A year after an epic unraveling, the Tampa Bay Lightning have completed their redemption arc. The Bolts hoisted their second ever Stanley Cup on Monday night after dispatching the Dallas Stars 2-0, bringing to an end a hard-fought but ultimately comfortable series after six games.
In doing so, Tampa exorcised any demons that may have invaded the soul of the franchise last spring when it was swept in the first round of the Eastern Conference playoffs by a dogged but less accomplished Columbus Blue Jackets team. That iteration of the Lightning — the one that finished the regular season with 62 wins and 128 points — entered the playoffs as the overwhelming favorite but was unable to get the job done. This iteration entered the playoffs as the betting favorite too, but instead of folding under the weight of their own greatness, the Lightning did exactly what was expected of them: They won the Stanley Cup.
To be sure, the Bolts weren’t as good during the 2019-20 regular season as they were in 2018-19. They won a smaller share of their games and finished with an inferior points percentage; their power play was less devastating; their penalty kill was less effective; they got worse goaltending in terms of save percentage, which accounts for a higher proportion of a team’s success than any other factor; and they were less impressive according to HockeyReference.com’s Simple Rating System. But the bookmakers still liked their odds to lift Lord Stanley’s shiny soup bowl more than any other team, including the Presidents’ Trophy-winning Boston Bruins.
The bookmakers were right in the end. Excluding their round robin games, the Lightning lost just four games en route to the Stanley Cup Final. They swatted aside the Jackets, their bugbear from a season ago, and the Bruins — the team that appeared most equipped to give them trouble in the East — like so many mosquitos, needing just five games to beat each of them. The New York Islanders provided more of a challenge in the Eastern Conference finals — after an 8-2 Game 1 loss, the Isles found their game and forced the Bolts to overtime in Games 5 and 6 — but Tampa’s depth and class proved too much in the end. For the first time since losing to Chicago in 2015, and after failing in two conference finals in the interim, the Bolts were headed back to the Stanley Cup Final.
Once it got there, Tampa was dominant. Though the Stars made things difficult, winning Games 1 and 5, the outcome hardly ever felt in the balance. Before the finals, the Bolts struggled on special teams, especially with the man advantage. But Tampa turned its special teams play around against Dallas. In the first three rounds of the playoffs (including the round robin), the Lightning scored on just 17.9 percent of their power play opportunities, a shocking rate for a team that ranked fifth in the league (23.1 percent) during the regular season. But against the Stars, Tampa scored on an astonishing 36.8 percent of its power play opportunities. Indeed, seven of Tampa’s 18 goals during the series came on the power play. The Bolts were able to take a playoff weakness — which had been a strength during the regular season — and turn in into a silver bullet during the finals.
Tampa’s exceptional power play performance was fueled by veteran defenseman Victor Hedman, who scored once with the man advantage and added four assists.

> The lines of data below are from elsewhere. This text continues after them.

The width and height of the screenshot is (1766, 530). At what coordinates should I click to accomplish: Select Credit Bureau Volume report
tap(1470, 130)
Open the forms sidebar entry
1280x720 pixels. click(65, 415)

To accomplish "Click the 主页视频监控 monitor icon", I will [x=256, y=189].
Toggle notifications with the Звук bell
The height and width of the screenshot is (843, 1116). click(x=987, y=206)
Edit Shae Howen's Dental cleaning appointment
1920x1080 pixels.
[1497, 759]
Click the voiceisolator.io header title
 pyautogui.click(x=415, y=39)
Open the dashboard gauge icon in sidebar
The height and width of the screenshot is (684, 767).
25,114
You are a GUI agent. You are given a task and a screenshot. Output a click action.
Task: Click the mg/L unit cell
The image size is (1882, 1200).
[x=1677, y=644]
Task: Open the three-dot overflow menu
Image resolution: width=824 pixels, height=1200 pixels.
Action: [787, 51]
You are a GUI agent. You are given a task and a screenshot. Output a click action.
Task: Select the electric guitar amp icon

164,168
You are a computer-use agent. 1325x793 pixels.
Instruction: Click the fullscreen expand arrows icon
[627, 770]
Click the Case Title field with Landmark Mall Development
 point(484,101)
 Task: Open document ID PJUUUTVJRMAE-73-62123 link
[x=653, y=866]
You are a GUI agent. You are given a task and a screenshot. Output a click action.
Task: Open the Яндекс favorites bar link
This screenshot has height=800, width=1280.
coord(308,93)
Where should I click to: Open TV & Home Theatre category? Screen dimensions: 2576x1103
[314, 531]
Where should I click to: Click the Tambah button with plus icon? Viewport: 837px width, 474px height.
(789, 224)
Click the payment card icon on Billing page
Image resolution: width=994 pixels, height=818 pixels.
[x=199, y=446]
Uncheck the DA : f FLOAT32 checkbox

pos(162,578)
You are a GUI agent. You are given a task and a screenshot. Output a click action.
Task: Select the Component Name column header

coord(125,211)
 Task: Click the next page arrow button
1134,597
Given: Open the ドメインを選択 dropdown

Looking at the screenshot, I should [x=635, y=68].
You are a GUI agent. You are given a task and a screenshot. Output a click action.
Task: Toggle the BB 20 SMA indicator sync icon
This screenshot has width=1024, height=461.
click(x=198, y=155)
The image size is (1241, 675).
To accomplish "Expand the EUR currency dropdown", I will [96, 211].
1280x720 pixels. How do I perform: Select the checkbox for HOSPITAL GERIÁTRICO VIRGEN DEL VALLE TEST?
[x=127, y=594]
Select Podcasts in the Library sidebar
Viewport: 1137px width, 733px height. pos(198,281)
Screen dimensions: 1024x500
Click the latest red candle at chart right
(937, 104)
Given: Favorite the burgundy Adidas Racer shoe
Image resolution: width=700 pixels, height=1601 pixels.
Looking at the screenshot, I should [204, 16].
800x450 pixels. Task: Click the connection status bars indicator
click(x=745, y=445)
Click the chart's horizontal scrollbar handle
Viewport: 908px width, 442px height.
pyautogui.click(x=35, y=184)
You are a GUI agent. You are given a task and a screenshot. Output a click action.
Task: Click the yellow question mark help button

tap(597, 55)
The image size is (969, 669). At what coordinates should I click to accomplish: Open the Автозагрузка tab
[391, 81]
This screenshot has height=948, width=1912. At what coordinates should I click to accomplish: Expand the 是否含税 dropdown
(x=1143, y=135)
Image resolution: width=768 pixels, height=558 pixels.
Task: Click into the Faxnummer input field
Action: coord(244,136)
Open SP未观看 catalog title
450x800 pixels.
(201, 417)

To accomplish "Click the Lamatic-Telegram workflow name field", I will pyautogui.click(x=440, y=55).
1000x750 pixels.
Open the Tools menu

The Swede’s magnificent overall play from the blueline during the Cup run put him in the Conn Smythe Trophy conversation, but his influence on the power play during the finals sealed the deal. Silky centerman Brayden Point’s three power play goals — and five goals total — and Nikita Kucherov’s five power play assists didn’t hurt Tampa’s chances either.
The Tampa Bay Lighting have been extremely good for the better part of a decade. Since the 2013-14 season, the Bolts have finished the regular season in first or second place in their division on six occasions. They’ve earned 100 or more points four times, and they’ve reached at least the conference finals four times too. But until Monday, they had underachieved. None of that matters anymore, though. The Lightning have lifted their second Stanley Cup — and buried their historic collapse from a year ago in the past.